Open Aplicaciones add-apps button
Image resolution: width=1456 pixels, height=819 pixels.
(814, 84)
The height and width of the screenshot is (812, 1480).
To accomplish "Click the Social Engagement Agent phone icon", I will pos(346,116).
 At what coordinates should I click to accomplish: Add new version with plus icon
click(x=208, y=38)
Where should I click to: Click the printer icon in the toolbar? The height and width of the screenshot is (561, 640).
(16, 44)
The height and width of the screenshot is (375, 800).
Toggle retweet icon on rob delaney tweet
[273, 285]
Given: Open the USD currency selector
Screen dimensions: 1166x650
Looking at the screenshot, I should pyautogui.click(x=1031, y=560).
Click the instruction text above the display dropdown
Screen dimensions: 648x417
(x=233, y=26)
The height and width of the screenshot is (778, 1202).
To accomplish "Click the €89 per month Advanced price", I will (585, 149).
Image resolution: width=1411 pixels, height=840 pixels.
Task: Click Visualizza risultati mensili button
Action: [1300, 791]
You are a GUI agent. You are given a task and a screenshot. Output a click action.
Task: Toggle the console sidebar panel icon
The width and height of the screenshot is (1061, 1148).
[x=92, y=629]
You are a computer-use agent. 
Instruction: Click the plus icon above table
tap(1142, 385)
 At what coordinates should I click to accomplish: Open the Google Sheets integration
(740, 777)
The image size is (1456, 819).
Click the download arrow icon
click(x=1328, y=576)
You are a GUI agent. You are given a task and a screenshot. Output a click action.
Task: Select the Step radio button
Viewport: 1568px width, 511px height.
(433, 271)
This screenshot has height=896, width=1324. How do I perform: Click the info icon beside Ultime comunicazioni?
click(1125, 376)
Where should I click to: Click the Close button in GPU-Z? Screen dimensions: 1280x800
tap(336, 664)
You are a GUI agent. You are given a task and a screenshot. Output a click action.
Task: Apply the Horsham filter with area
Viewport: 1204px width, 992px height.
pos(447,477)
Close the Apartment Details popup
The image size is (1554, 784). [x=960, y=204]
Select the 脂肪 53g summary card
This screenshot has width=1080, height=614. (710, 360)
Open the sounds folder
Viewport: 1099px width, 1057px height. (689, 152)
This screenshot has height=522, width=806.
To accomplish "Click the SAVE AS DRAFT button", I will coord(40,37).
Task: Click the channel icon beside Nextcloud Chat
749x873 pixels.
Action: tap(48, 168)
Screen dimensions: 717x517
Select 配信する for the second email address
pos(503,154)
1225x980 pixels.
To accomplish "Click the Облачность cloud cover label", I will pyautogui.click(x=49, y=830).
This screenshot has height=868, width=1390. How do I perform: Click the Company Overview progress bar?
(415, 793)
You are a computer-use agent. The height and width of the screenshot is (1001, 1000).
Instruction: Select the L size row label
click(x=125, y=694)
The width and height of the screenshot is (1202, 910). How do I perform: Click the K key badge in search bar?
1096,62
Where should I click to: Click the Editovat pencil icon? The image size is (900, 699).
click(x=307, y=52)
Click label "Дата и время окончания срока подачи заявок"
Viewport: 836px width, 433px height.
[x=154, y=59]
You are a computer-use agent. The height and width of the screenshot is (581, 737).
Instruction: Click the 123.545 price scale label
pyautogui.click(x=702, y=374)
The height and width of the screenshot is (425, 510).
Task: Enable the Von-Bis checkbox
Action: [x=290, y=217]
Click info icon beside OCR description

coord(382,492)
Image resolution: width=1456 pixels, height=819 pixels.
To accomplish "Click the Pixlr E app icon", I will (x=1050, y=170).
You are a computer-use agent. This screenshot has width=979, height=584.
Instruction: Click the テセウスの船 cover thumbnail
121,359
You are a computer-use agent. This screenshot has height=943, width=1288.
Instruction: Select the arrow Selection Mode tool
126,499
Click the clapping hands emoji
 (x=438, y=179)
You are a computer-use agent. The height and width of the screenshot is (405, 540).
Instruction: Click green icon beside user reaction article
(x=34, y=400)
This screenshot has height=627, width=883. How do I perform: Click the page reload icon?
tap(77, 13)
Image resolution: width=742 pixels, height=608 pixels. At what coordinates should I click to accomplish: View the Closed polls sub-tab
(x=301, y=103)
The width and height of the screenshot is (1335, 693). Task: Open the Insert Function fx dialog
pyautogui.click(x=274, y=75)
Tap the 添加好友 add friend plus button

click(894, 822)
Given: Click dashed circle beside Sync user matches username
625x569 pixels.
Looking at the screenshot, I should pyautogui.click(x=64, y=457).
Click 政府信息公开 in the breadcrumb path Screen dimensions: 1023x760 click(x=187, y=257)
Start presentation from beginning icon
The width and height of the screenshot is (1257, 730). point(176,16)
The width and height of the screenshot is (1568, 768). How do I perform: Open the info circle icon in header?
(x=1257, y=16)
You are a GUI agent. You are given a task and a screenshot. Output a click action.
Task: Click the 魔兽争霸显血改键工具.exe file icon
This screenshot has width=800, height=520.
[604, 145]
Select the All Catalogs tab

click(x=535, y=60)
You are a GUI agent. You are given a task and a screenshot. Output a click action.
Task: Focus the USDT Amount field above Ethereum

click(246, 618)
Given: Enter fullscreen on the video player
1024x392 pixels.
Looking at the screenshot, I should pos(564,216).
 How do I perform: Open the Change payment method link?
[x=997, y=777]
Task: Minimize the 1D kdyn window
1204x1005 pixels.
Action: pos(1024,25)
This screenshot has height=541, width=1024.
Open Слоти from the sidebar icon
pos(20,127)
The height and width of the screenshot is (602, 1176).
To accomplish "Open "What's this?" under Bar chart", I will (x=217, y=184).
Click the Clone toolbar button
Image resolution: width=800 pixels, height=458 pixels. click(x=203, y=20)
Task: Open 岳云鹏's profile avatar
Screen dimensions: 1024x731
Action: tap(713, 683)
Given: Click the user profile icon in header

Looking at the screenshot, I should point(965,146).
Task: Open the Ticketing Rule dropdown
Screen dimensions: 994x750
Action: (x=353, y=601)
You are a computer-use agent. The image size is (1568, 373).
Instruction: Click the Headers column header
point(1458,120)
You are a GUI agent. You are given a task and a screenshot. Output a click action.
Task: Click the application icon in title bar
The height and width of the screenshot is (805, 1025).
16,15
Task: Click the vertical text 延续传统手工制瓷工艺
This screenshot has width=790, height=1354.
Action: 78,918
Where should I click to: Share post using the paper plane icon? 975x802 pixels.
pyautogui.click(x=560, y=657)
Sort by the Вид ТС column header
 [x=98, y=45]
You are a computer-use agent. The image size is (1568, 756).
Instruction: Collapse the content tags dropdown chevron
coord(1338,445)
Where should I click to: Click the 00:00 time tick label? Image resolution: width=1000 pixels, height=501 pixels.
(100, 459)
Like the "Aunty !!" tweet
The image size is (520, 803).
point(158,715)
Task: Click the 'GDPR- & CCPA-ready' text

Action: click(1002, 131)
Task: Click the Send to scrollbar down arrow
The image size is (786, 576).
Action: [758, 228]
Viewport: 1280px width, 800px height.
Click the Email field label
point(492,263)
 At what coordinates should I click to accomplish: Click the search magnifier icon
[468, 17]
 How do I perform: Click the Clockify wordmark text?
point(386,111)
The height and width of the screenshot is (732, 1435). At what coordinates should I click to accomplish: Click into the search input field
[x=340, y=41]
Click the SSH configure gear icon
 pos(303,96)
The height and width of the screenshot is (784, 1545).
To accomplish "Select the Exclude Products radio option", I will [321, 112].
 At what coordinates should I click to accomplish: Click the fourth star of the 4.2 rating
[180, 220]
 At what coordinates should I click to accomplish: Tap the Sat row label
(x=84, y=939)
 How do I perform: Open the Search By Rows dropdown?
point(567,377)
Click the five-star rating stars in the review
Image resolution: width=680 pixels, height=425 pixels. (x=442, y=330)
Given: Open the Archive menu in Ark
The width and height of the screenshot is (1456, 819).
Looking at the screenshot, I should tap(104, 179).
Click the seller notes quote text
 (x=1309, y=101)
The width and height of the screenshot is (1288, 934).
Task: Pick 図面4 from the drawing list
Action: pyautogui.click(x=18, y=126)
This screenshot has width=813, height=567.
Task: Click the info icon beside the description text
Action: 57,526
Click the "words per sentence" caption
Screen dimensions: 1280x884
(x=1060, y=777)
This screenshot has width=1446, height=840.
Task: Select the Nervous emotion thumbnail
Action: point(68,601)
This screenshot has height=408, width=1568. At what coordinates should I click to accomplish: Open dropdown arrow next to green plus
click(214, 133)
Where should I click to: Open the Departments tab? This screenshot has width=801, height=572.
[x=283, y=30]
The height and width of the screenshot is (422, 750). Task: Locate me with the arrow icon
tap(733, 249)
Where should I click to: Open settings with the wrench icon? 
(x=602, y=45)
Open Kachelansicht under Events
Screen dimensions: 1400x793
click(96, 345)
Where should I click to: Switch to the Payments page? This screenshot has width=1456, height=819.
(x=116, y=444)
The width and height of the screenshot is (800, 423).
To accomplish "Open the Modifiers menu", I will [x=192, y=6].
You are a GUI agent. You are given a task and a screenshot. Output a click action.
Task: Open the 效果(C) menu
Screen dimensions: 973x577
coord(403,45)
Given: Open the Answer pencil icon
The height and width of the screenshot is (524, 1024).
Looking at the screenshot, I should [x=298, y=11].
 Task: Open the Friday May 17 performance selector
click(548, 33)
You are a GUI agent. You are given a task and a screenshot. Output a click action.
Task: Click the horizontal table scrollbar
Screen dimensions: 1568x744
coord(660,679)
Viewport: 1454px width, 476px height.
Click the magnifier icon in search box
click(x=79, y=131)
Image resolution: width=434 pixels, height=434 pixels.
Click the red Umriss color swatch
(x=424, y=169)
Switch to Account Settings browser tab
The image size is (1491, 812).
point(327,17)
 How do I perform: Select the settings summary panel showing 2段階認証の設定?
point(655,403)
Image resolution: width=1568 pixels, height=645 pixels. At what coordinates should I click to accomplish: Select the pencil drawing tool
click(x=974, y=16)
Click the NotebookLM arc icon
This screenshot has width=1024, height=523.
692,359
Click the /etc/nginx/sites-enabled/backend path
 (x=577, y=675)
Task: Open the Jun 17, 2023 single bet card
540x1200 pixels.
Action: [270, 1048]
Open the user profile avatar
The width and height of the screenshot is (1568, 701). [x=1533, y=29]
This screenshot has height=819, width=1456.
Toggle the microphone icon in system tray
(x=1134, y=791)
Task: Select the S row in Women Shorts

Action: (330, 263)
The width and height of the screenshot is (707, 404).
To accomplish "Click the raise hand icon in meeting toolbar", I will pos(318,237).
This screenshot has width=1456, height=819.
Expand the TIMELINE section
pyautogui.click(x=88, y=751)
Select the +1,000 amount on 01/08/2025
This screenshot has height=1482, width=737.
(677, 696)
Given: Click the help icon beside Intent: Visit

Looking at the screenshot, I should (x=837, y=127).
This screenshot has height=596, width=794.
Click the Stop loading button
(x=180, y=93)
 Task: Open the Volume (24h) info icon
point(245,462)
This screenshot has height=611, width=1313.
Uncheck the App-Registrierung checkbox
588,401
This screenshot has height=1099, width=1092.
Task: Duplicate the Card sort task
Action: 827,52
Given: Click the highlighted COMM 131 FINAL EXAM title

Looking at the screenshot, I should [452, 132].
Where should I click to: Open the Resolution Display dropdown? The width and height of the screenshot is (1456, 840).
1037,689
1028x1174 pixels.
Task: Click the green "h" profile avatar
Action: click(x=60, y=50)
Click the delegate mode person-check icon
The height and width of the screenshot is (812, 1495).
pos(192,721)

===============

PROBLEM DESCRIPTION
Replace "magnifier" with "magnifying glass" in the part of the records that opens with the line containing "Viewport: 1280px width, 800px height." and closes with the line containing "click(96, 345)". Give only that part, with nothing else altered.

SOLUTION FOR THIS PROBLEM
Viewport: 1280px width, 800px height.
Click the Email field label
point(492,263)
 At what coordinates should I click to accomplish: Click the search magnifying glass icon
[468, 17]
 How do I perform: Click the Clockify wordmark text?
point(386,111)
The height and width of the screenshot is (732, 1435). At what coordinates should I click to accomplish: Click into the search input field
[x=340, y=41]
Click the SSH configure gear icon
 pos(303,96)
The height and width of the screenshot is (784, 1545).
To accomplish "Select the Exclude Products radio option", I will [321, 112].
 At what coordinates should I click to accomplish: Click the fourth star of the 4.2 rating
[180, 220]
 At what coordinates should I click to accomplish: Tap the Sat row label
(x=84, y=939)
 How do I perform: Open the Search By Rows dropdown?
point(567,377)
Click the five-star rating stars in the review
Image resolution: width=680 pixels, height=425 pixels. (x=442, y=330)
Given: Open the Archive menu in Ark
The width and height of the screenshot is (1456, 819).
Looking at the screenshot, I should tap(104, 179).
Click the seller notes quote text
 (x=1309, y=101)
The width and height of the screenshot is (1288, 934).
Task: Pick 図面4 from the drawing list
Action: pyautogui.click(x=18, y=126)
This screenshot has width=813, height=567.
Task: Click the info icon beside the description text
Action: 57,526
Click the "words per sentence" caption
Screen dimensions: 1280x884
(x=1060, y=777)
This screenshot has width=1446, height=840.
Task: Select the Nervous emotion thumbnail
Action: point(68,601)
This screenshot has height=408, width=1568. At what coordinates should I click to accomplish: Open dropdown arrow next to green plus
click(214, 133)
Where should I click to: Open the Departments tab? This screenshot has width=801, height=572.
[x=283, y=30]
The height and width of the screenshot is (422, 750). Task: Locate me with the arrow icon
tap(733, 249)
Where should I click to: Open settings with the wrench icon? 
(x=602, y=45)
Open Kachelansicht under Events
Screen dimensions: 1400x793
click(96, 345)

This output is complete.